[Opening Extracted material section]
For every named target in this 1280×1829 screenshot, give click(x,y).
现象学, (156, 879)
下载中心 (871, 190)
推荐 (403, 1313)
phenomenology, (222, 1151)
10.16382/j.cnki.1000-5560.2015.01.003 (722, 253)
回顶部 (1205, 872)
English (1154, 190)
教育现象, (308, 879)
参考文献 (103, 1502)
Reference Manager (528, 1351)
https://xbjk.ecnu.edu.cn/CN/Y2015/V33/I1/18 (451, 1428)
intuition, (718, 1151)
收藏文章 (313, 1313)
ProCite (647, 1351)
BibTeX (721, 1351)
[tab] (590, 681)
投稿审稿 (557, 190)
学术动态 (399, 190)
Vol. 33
[Closing Extracted material section]
## Your objective
Recreate the full listing above precisely.

## Task response
For every named target in this 1280×1829 screenshot, give click(x,y).
现象学, (156, 879)
下载中心 (871, 190)
推荐 (403, 1313)
phenomenology, (222, 1151)
10.16382/j.cnki.1000-5560.2015.01.003 (722, 253)
回顶部 (1205, 872)
English (1154, 190)
教育现象, (308, 879)
参考文献 (103, 1502)
Reference Manager (528, 1351)
https://xbjk.ecnu.edu.cn/CN/Y2015/V33/I1/18 (451, 1428)
intuition, (718, 1151)
收藏文章 (313, 1313)
ProCite (647, 1351)
BibTeX (721, 1351)
[tab] (590, 681)
投稿审稿 (557, 190)
学术动态 (399, 190)
Vol. 33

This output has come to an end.